Who is exempt from overtime?

Some employees do not have to be paid overtime, including those who         

  • Perform management functions primarily
  • Have substantial control over their hours of work and make at least two times the Manitoba Industrial Average Wage. (Both criteria have to be met for an employee to be exempt from overtime under this provision.

Are employees called "manager" or "supervisor" exempt from overtime and hours of work?

Job titles have no impact on whether employees are exempt or not. The factors that are considered include the nature of their work functions and their level of control and authority in the organization.


Who is exempt from overtime and hours of work under this provision?

Employees who perform management functions primarily are exempt from overtime.  These are functions that affect the control and direction of a business.  Employees who have the authority to independently make key business decisions on most issues are likely to be exempt.  Employees who only sometimes perform management duties are generally not exempt from overtime and must be paid accordingly.
      
For example, in a franchise business where all of the major decisions on staff, budget, and marketing are made at the corporate office, employees will likely not be considered to be performing management functions primarily.

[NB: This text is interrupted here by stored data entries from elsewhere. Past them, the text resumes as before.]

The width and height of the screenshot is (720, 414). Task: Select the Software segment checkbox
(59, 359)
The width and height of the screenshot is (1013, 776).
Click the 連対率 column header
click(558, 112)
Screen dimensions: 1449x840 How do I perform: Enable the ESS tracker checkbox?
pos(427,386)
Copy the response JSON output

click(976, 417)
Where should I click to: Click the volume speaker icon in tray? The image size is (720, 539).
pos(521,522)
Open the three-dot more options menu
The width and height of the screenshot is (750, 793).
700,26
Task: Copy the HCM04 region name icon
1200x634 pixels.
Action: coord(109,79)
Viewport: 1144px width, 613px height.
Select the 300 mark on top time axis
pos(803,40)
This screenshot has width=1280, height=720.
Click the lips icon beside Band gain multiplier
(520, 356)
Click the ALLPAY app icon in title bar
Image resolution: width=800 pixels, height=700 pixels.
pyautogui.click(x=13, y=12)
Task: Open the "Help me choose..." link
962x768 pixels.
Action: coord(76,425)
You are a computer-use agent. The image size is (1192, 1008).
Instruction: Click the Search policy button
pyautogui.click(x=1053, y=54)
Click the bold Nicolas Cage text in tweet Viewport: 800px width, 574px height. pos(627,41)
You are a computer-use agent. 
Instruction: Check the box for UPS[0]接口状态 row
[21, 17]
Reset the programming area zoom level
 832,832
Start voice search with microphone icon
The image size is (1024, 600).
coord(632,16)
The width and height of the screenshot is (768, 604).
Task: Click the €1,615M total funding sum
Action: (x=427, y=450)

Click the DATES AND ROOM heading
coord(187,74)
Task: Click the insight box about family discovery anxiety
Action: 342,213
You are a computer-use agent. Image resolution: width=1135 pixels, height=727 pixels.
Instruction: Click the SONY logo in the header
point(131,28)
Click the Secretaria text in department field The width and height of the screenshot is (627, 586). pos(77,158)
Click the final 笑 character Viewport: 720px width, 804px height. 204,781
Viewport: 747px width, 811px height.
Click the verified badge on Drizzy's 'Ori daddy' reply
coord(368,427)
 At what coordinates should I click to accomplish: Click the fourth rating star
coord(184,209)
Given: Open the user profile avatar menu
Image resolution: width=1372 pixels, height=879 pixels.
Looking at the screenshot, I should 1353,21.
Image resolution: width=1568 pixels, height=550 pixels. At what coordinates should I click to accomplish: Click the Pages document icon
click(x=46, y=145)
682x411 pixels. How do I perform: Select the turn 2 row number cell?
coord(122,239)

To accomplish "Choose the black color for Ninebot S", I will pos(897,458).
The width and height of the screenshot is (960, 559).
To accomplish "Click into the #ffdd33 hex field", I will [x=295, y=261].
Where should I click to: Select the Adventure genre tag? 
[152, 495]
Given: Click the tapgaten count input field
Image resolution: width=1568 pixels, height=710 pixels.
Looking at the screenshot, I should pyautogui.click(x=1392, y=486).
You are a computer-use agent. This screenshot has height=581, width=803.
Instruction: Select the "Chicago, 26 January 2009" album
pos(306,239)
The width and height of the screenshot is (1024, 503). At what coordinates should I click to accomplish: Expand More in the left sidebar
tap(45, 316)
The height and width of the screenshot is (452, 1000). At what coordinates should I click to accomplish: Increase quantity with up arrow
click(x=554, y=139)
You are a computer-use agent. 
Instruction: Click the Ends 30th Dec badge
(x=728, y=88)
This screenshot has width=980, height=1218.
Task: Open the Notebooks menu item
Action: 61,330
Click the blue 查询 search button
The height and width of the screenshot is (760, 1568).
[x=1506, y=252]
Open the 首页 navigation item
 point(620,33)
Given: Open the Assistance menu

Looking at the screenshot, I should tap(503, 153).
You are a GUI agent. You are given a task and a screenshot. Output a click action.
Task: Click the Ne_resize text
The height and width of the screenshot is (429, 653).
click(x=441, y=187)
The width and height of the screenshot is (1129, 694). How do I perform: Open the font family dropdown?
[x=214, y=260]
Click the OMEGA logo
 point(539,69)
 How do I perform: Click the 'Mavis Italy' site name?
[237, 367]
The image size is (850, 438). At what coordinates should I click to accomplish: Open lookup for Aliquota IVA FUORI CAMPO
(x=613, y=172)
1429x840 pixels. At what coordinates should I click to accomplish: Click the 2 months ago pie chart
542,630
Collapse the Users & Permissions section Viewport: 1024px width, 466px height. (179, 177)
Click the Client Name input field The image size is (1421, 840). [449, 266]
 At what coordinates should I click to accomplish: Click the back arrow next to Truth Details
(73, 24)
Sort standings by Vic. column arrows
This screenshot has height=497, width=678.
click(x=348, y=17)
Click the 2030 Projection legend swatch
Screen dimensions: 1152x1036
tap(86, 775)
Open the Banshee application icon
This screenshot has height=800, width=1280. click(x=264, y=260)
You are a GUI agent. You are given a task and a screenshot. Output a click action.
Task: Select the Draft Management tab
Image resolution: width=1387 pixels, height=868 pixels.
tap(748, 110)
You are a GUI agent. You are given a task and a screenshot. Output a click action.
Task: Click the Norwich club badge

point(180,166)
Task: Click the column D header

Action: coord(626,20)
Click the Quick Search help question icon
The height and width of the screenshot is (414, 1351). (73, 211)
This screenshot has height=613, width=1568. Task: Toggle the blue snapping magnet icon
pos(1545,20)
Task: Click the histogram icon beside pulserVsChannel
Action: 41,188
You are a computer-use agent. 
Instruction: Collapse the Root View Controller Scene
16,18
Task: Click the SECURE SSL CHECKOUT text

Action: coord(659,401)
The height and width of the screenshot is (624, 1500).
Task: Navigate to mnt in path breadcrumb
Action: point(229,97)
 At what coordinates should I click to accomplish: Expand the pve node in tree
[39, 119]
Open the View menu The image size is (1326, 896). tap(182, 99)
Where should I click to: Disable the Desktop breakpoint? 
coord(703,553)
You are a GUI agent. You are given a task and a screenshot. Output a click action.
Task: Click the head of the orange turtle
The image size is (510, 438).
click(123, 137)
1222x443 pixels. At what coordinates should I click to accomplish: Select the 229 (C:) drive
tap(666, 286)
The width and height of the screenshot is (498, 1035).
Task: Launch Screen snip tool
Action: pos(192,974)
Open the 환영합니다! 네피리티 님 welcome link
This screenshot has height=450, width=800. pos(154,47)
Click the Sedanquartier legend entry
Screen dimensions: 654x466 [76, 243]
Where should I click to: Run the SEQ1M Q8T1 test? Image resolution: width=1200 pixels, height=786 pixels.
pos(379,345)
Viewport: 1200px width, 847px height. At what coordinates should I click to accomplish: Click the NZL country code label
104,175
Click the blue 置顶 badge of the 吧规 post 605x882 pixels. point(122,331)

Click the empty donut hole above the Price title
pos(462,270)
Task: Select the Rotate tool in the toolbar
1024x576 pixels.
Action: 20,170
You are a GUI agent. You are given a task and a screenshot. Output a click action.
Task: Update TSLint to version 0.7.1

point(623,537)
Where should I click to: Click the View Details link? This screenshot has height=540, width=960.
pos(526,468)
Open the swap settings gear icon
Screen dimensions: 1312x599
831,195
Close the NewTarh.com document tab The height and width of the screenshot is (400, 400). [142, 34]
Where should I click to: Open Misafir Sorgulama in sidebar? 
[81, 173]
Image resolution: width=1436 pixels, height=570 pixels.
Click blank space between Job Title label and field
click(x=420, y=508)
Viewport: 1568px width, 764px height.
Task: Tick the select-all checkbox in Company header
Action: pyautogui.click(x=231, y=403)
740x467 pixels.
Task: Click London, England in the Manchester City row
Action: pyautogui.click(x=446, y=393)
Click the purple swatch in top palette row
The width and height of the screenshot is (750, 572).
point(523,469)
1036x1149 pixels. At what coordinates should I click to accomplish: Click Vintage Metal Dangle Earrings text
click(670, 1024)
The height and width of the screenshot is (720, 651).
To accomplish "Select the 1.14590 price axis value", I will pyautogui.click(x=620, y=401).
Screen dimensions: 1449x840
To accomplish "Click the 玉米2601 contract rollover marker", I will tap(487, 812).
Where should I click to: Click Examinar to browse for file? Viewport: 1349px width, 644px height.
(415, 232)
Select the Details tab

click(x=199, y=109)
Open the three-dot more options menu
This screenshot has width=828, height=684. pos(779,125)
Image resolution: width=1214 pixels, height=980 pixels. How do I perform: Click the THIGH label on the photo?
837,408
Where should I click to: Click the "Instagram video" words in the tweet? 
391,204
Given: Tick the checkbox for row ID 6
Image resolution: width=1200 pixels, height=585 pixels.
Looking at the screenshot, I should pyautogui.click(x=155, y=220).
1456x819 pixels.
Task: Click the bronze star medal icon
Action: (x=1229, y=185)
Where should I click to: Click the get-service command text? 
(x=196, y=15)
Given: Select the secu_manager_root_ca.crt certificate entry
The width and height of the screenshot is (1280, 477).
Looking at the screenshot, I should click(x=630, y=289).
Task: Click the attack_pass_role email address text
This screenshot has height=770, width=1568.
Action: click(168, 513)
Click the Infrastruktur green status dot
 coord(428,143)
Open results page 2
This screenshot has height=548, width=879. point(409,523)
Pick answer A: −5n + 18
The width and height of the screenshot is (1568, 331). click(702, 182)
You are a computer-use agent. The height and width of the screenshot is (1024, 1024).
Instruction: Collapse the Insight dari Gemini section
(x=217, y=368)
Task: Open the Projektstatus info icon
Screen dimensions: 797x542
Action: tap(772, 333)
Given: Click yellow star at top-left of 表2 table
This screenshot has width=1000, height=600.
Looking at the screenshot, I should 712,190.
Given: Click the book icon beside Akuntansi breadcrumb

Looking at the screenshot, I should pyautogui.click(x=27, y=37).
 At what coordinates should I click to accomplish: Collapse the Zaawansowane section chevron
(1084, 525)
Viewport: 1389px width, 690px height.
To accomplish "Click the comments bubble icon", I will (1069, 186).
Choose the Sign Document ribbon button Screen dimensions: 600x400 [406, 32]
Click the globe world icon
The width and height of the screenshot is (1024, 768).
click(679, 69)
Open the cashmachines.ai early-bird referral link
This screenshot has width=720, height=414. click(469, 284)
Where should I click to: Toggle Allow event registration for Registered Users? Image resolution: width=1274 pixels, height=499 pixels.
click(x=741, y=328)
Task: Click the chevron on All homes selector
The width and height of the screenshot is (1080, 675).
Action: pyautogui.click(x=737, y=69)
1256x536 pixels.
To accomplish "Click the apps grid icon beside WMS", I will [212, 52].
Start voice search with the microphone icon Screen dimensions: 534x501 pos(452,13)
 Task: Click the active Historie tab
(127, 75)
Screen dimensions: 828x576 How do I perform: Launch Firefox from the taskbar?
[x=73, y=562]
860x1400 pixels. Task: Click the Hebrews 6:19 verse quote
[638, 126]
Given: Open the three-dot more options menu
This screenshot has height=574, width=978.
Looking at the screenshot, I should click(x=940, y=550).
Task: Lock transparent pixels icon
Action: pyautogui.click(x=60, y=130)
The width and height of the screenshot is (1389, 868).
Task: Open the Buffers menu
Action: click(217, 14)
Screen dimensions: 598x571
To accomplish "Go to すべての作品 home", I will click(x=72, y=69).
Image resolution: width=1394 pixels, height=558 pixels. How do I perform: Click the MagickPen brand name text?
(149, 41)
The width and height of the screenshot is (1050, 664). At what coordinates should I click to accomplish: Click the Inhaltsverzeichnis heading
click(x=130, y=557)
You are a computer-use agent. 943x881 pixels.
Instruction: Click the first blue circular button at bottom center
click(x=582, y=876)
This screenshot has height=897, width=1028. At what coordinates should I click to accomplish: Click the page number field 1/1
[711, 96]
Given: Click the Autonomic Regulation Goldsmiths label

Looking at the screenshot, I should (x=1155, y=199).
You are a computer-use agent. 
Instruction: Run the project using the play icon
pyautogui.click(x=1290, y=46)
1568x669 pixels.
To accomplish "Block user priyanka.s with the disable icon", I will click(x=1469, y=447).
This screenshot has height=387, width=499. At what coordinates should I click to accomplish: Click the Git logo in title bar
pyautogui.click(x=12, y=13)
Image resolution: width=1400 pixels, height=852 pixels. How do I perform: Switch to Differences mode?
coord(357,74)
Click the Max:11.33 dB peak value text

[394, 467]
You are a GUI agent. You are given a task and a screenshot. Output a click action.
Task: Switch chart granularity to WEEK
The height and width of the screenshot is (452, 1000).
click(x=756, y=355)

What are considered to be management functions?

Employees with the power to make a final decision on most issues without needing approval of another person are likely performing management functions.                              

Some examples of management functions would include, but are not limited to, the ability to:

  • Hire and fire employees
  • Change the job duties or wage rates of other employees
  • Authorize overtime
  • Make decisions on how business dollars are spent
  • Act on behalf of the employer

Are employees who supervise other employees exempt from hours of work and overtime?

Supervisory duties alone are not usually considered to be management functions. To determine if employees perform management functions primarily, all of their job duties must be examined. One of the questions to consider is who makes the final decision on things like terminations and discipline. Many supervisors make recommendations on these issues, but someone with more authority in the company makes the final decision. Generally, supervisors are not exempt from overtime and hours of work.


Who determines if employees primarily perform management functions?

Employers who wish to exclude employees from overtime must be able to show that they are performing management functions primarily.


Are managers who take direction from a board of directors exempt from hours of work and overtime?

It depends on the level of authority the manager has been given to make decisions affecting the business. Many factors may be considered, including: how active the board of directors is in the day-to-day operation of the business, how involved they are in monitoring expenditures, and whether the manager has the authority to interpret and implement board policies and procedures.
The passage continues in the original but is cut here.